Olaylar Ve Görüşler

Hukuk ve siyaset ilişkisi - Av. Ali Yılmaz Gürkan

29 Kasım 2023 Çarşamba

Toplumsal bir kurum olan hukuk kendisi gibi toplumsal birer kurum olan siyaset, kültür ve ekonomi gibi kurumlarla yakın ilişki içindedir. Tarih boyunca birbirlerini olumlu bazen de olumsuz etkilemiş ancak hiçbir zaman bu nitelik değişmemiştir. Bu kurumların birini diğerinden ayırmak ve öylece toplumsal yaşamda kullanmak bizim toplumumuza özgü bir durumdur.

AYM yetkileri

Son zamanlarda ülkemizde toplum adına egemenliği kullandığını bildiğimiz yargıda, görev ve yetkileri apayrı olan iki yüksek mahkeme arasında yaşananlar mevcut hukuk kültürünün halen bir istikrar kazanmadığını, hukuk düzenimizin bu konuda sistem çatışmasını önleyecek nitelikte olmasına rağmen yorum farkı adı altında yapılan çıkışlarla AYM’nin yetkilerinin tartışmaya açılması yeniden gündeme getirilmiştir. Oysa AYM kanunların ve kamu idarelerinin yaptığı eylem ve işlemlerin anayasaya ve Avrupa İnsan Hakları Sözleşmesi (AİHS)’ne uygunluğunu denetler. Kararları bütün kurumları bağlar.
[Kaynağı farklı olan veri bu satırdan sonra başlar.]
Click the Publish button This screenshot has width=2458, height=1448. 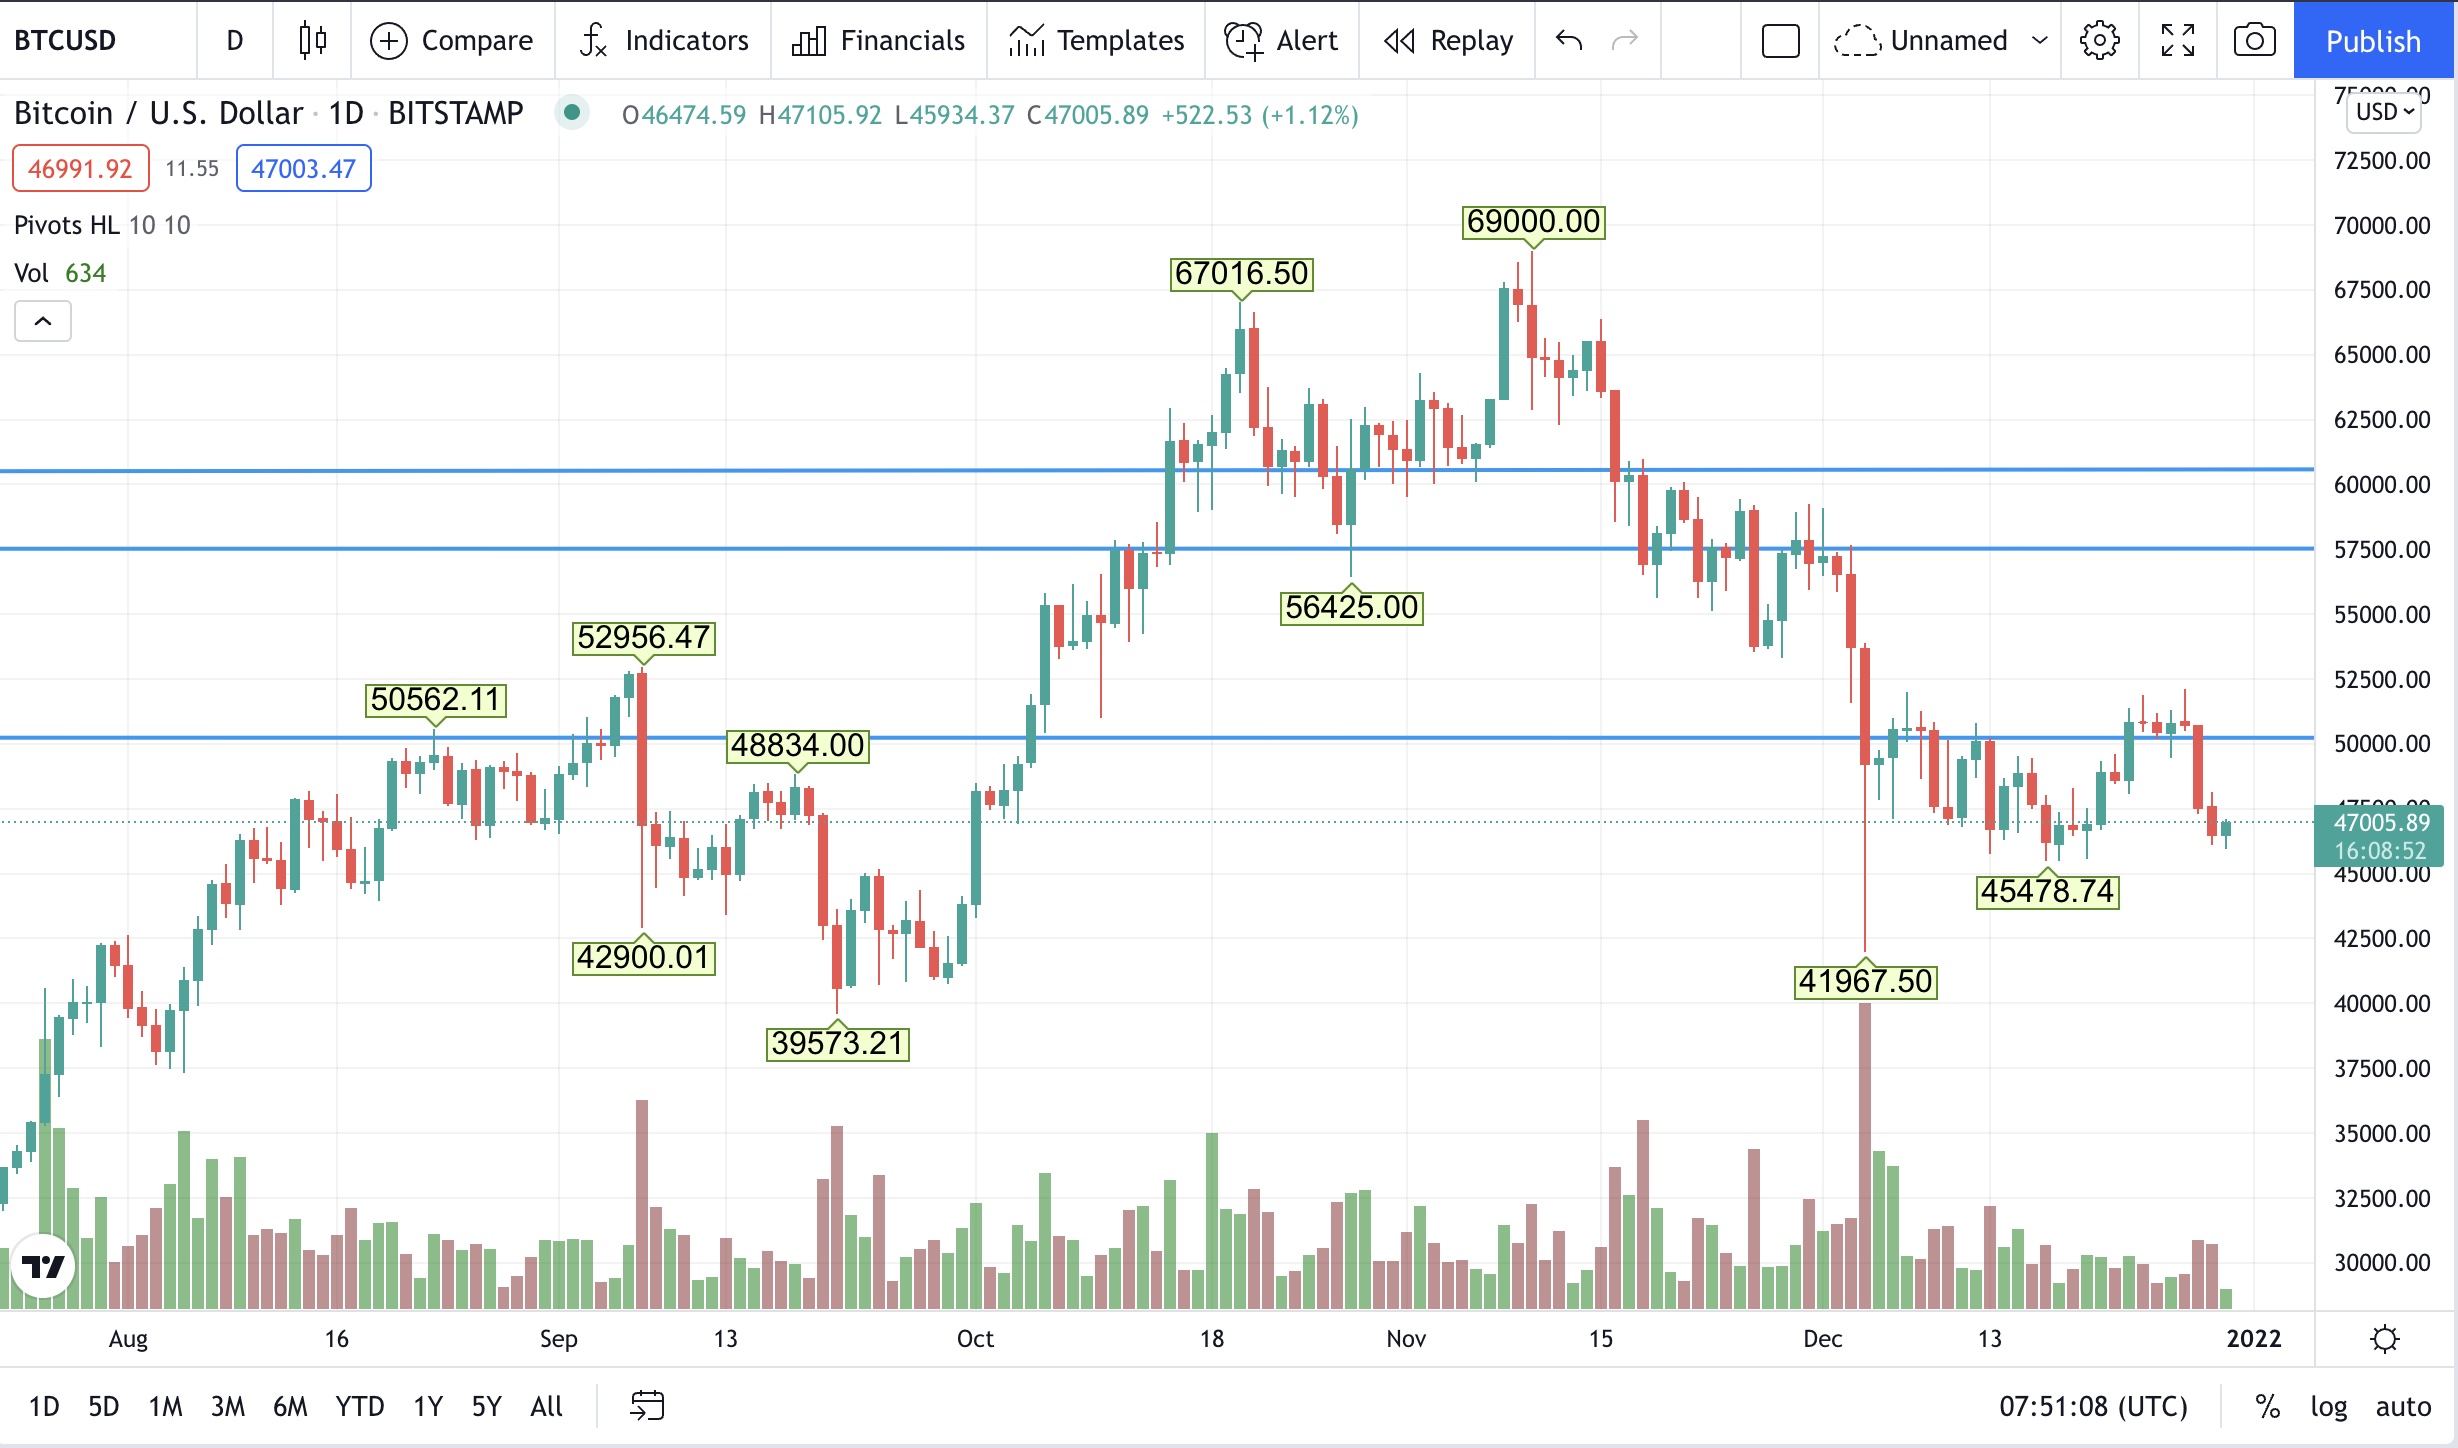pos(2372,40)
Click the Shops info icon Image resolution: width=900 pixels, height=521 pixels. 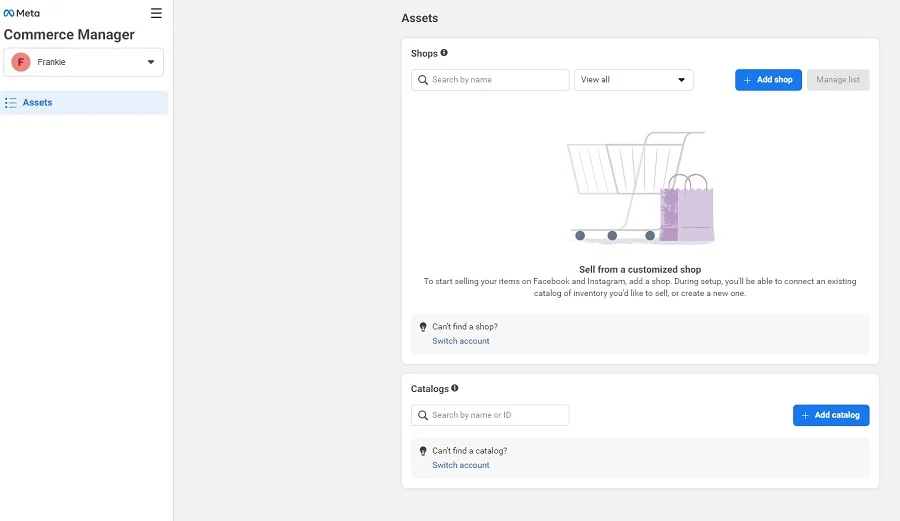point(444,53)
AYM hak ihlaline konu olan konuda yargılama yapmaz, yapılan yargılama nedeniyle bir hak ihlaline sebep olunup olmadığını değerlendirir. Yargıtay ise alt derece mahkemelerinin kararlarının hukuka uygunluk bakımından incelendiği bir makamdır. Bu şekilde anayasamızda yer alan düzenlemelerin tartışılacak bir yanı yoktur. Bu tartışma otokratik devletlerde var olduğu düşünülen hukuk ve siyaset ayırımının çok az olduğu ülkelerde vardır. Bu tür toplumlarda hukuk siyasal iktidarın meşruluğunu güçlendirmek için kullandığı siyasal egemenlik aracı olarak faaliyet göstermektedir.

‘Uygun yorumlar’

Siyasal sistemlerin demokratikleşmesi ile hukukun siyasallaşması bir olgu olmaktan çıkmış, tam tersine hukuk siyasal iktidarın kötüye kullanılmasına karşı bir güvence haline gelmiştir.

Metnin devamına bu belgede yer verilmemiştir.